# Source extract:
(begin)
Texts by Ami Vitale, Daniel Katz, David George Haskell, Sylvia Earle, and Wade Davis


Patterns: Art of the Natural World (Damiani) documents photographer Jon McCormack's meditation on the geometric patterns that define our planet's most breathtaking landscapes and ecosystems. Through McCormack's documentation, the Earth reveals itself as both architect and storyteller. Across continents and scales, from microscopic mineral blooms to vast aerial geometries, the images trace a living grammar of pattern, rhythm, and resonance that connects the intimate to the immense.

The book's release aligns with Earth Day on April 22, 2026, with all proceeds benefiting Vital Impacts, a women-led 501(c)(3) nonprofit founded by photographer Ami Vitale.

The monograph captures extraordinary compositions across diverse environments, including the volcanic coasts of Iceland, the wilds of Kenya, the icy fjords of Antarctica, and the rainforests of British Columbia. Subjects range from the silent trails of hippos in Botswana to the intricate symmetry of ice in cold underwater worlds, revealing nature's inherent geometry through both expansive tableaux and intimate studies under a microscope.


Jon McCormack

Aerial Photograph, Botswana, 2014 © Jon McCormack


Hippos move through the Okavango Delta guided less by sight than by smell. With relatively poor eyesight, they rely on scent to orient themselves in the dark, following familiar olfactory cues as they leave the water each night to graze. Night after night, generation after generation, they take the same routes between river and floodplain, their massive bodies compressing vegetation and soil into deep, persistent paths. Over time these repeated movements carve clear corridors through the landscape, subtle on the ground but unmistakable from above. Seen from the air, the delta is etched with these pale, branching lines—maps drawn by memory, habit, and scent, revealing how animal behavior can quietly reshape an entire ecosystem.
(end)
# Data extract:
(begin)
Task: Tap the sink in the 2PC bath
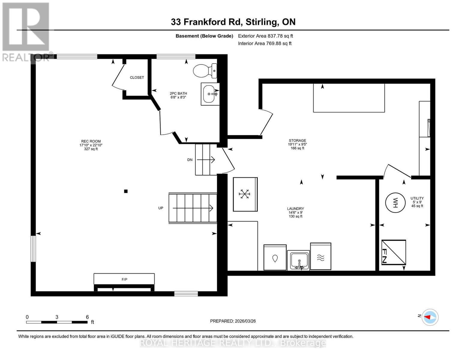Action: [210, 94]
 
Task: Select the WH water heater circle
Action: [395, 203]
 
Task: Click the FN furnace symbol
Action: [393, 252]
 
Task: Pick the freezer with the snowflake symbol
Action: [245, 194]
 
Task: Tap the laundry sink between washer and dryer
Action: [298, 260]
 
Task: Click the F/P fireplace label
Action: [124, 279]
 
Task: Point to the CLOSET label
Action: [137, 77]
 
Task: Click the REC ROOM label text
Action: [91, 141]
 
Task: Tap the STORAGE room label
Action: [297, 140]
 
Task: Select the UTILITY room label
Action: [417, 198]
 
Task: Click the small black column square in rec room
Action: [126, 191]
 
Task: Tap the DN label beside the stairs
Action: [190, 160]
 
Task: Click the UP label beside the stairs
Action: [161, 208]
(end)
(begin)
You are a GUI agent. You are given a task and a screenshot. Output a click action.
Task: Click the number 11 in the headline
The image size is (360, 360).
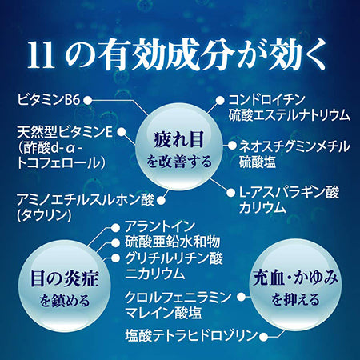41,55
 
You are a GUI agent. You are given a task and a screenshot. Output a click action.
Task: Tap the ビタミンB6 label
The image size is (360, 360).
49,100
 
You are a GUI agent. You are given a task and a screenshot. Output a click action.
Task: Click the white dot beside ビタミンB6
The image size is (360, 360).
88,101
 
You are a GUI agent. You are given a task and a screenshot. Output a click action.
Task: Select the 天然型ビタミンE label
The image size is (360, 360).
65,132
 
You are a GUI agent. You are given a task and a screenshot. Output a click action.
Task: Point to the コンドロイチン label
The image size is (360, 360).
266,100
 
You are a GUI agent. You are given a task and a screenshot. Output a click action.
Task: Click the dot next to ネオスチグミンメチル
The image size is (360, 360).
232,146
(end)
(begin)
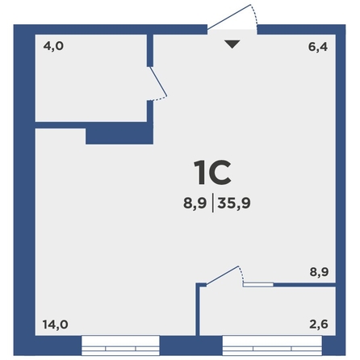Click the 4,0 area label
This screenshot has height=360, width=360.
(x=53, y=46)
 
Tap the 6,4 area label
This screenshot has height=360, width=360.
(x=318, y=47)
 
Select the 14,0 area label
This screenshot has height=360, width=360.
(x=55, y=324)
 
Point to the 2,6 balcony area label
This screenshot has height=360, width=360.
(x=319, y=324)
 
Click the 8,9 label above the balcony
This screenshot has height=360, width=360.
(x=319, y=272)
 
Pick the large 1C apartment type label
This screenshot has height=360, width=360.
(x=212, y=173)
(end)
# Task list:
1. In the Patterns passage, which occasion is the book's release timed to coincide with?
2. For each statement, say whether it agrees with the Patterns passage. Give yes or no, and quote the deciding words.
(a) All proceeds from the book go to Vital Impacts.
(b) Hippos in the Okavango Delta find their way mainly by sight.
(c) Vital Impacts was founded by Jon McCormack.
3. List every person credited with texts in the opening line of the Patterns passage.
The records come from a different source than the Patterns passage.

# Answer set:
1. Earth Day on April 22, 2026.

2.
(a) Yes: "with all proceeds benefiting Vital Impacts"
(b) No: "guided less by sight than by smell"
(c) No: "founded by photographer Ami Vitale"

3. Ami Vitale, Daniel Katz, David George Haskell, Sylvia Earle, Wade Davis